PASA's main contribution is shifting the watermark from vocabulary space into semantic clusters in the latent embedding space, then building a distributional link between the token sequence and an auxiliary sequence through randomness that is synchronized by a secret key plus semantic history. The authors frame this as coming from a theoretical characterization of jointly optimal embedding-detection pairs that respect the accuracy-robustness-distortion trade-off. That framing is a step beyond the usual heuristic tweaks in the literature, and the idea of operating at the semantic level makes sense as a response to paraphrasing attacks that leave meaning intact but scramble token-level signals. If the full derivation actually derives the optimality conditions rather than retrofitting them to chosen cluster sizes and randomness parameters, it could give the field a cleaner way to reason about these methods. The abstract also notes evaluations across LLMs, multiple semantic-invariant attacks, and hyperparameter ablations, which at least shows they tried to test the practical side rather than stopping at the theory sketch. The direction is timely for anyone working on detection and accountability for generated text. That said, the summary contains zero quantitative results—no detection rates, no distortion scores, no attack-strength details, no error bars—so it is impossible to tell whether the robustness gain is real or modest. The reliability of the semantic clusters themselves is left unexamined in the provided material; if embeddings do not form stable, model-agnostic clusters, the whole construction could degrade or introduce new artifacts. The shared-randomness synchronization also needs explicit checks that it does not leak information or create detectable statistical patterns under the very attacks it claims to resist. This paper is for researchers already following watermarking and semantic-attack work. A reader looking for a new conceptual handle on the robustness problem will find the angle worth examining, even if the current write-up leaves the claims under-supported. It is solid enough in its novelty and problem framing to merit peer review rather than a desk reject, provided the authors supply the missing metrics, derivations, and implementation specifics in revision.

Referee Report

2 major / 2 minor

Summary. The paper proposes PASA, a watermarking algorithm for LLM-generated text that embeds and detects watermarks in a latent embedding space using semantic clusters. It constructs distributional dependencies via shared randomness synchronized by a secret key and semantic history, grounded in a theoretical framework characterizing jointly optimal embedding-detection pairs that trade off detection accuracy, robustness, and distortion. Evaluations across LLMs and semantic-invariant attacks (including strong paraphrasing) claim superior robustness and text quality compared to vocabulary-space baselines, with ablations validating hyperparameter choices.

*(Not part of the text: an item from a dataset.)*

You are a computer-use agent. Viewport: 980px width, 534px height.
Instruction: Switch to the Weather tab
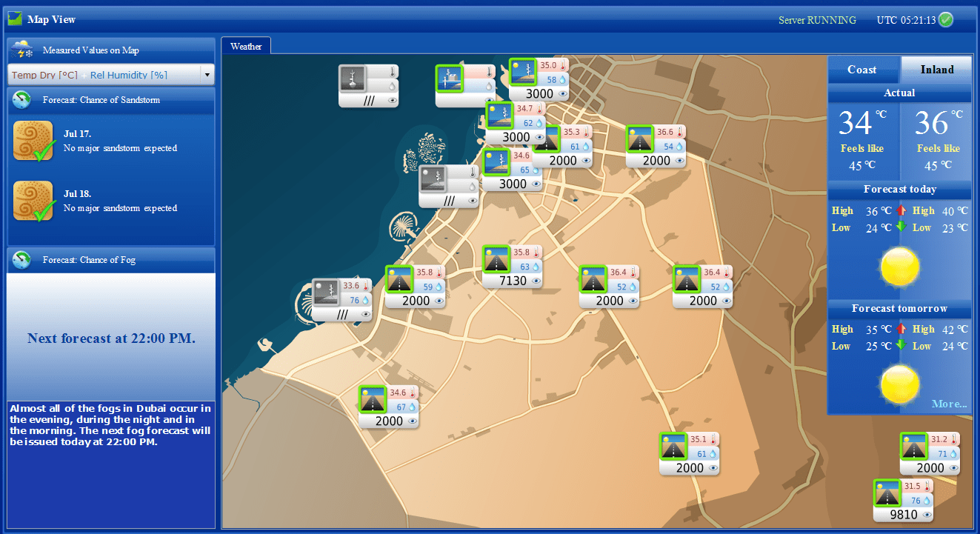pyautogui.click(x=246, y=46)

Significance. If the theoretical optimality derivation holds and the reported robustness metrics are reproducible under the described attack strengths, PASA would represent a meaningful advance in LLM watermarking by addressing the vulnerability of prior methods to paraphrasing and other semantic-preserving transformations. The embedding-space approach and explicit focus on joint optimality are strengths that could inform future designs.

major comments (2)

[§3.1–3.3] §3.1–3.3 (theoretical framework): the characterization of jointly optimal embedding-detection pairs relies on semantic cluster construction and randomness synchronization; the derivation should explicitly show whether optimality is parameter-free or reduces to choices of cluster granularity and history window length, as these appear among the free parameters.
[§4.3] §4.3 (experimental results on paraphrasing): the claim of remaining robust under strong paraphrasing requires quantitative attack details (e.g., semantic similarity thresholds, paraphrase model, number of rewrites) and effect sizes with error bars; without these, the outperformance over vocabulary baselines cannot be fully assessed as load-bearing evidence.

minor comments (2)

[Abstract] Abstract: quantitative metrics, specific LLMs tested, and attack strengths are referenced but not summarized; adding one sentence with key numbers would improve clarity.
[§5] §5 (ablations): ensure all tested hyperparameter ranges and the exact cluster construction algorithm (including any embedding model) are listed for reproducibility.

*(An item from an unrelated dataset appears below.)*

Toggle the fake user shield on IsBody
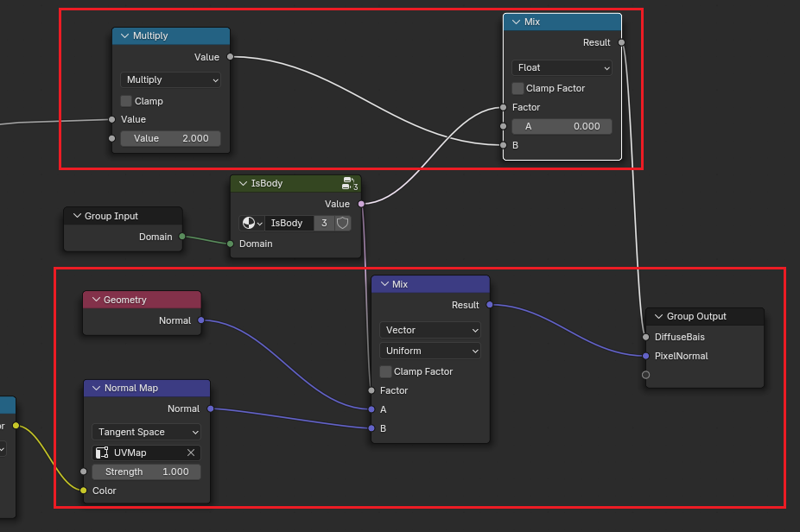Screen dimensions: 800x532 [343, 223]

Simulated Author's Rebuttal

2 responses · 0 unresolved

We thank the referee for the constructive feedback on our manuscript. We address each major comment point by point below, indicating planned revisions where appropriate to improve clarity and completeness.

read point-by-point responses

Referee: [§3.1–3.3] §3.1–3.3 (theoretical framework): the characterization of jointly optimal embedding-detection pairs relies on semantic cluster construction and randomness synchronization; the derivation should explicitly show whether optimality is parameter-free or reduces to choices of cluster granularity and history window length, as these appear among the free parameters.

Authors: We appreciate the referee highlighting this aspect of the theoretical framework. The derivation of jointly optimal embedding-detection pairs is performed conditionally on a fixed semantic cluster granularity and history window length; these are treated as design hyperparameters that control the granularity of the semantic partitioning and the extent of distributional dependence. The optimality result characterizes the fundamental trade-offs for any given choice of these parameters rather than claiming parameter-free optimality. In the revised manuscript we will add an explicit statement in §3 clarifying this conditional nature and include a brief discussion of how varying cluster granularity and window length affect the achievable accuracy-robustness-distortion frontier. revision: yes
Referee: [§4.3] §4.3 (experimental results on paraphrasing): the claim of remaining robust under strong paraphrasing requires quantitative attack details (e.g., semantic similarity thresholds, paraphrase model, number of rewrites) and effect sizes with error bars; without these, the outperformance over vocabulary baselines cannot be fully assessed as load-bearing evidence.

Authors: We agree that additional quantitative details are required to make the robustness claims fully reproducible and to allow readers to assess the strength of the reported outperformance. The current manuscript describes the paraphrasing attacks at a high level but does not enumerate the exact paraphrase model, similarity thresholds, number of rewrites, or report error bars. In the revision we will expand §4.3 (and the experimental setup subsection) to specify the paraphrase model, the semantic similarity thresholds employed, the number of rewrites applied, and to present all detection metrics with error bars computed across multiple independent runs. These additions will enable direct evaluation of the evidence. revision: yes

Circularity Check

0 steps flagged

No significant circularity; theoretical framework presented as independent grounding

full rationale

The abstract grounds the PASA design in a theoretical framework characterizing jointly optimal embedding-detection pairs and trade-offs among accuracy, robustness, and distortion. No equations or self-citations are supplied in the given material that would reduce this framework to a redefinition of the algorithm's own cluster-construction or randomness parameters. Evaluations on multiple LLMs and attacks are described as external validation, with no indication that predictions reduce by construction to fitted inputs or prior self-citations. The derivation chain therefore remains self-contained against external benchmarks.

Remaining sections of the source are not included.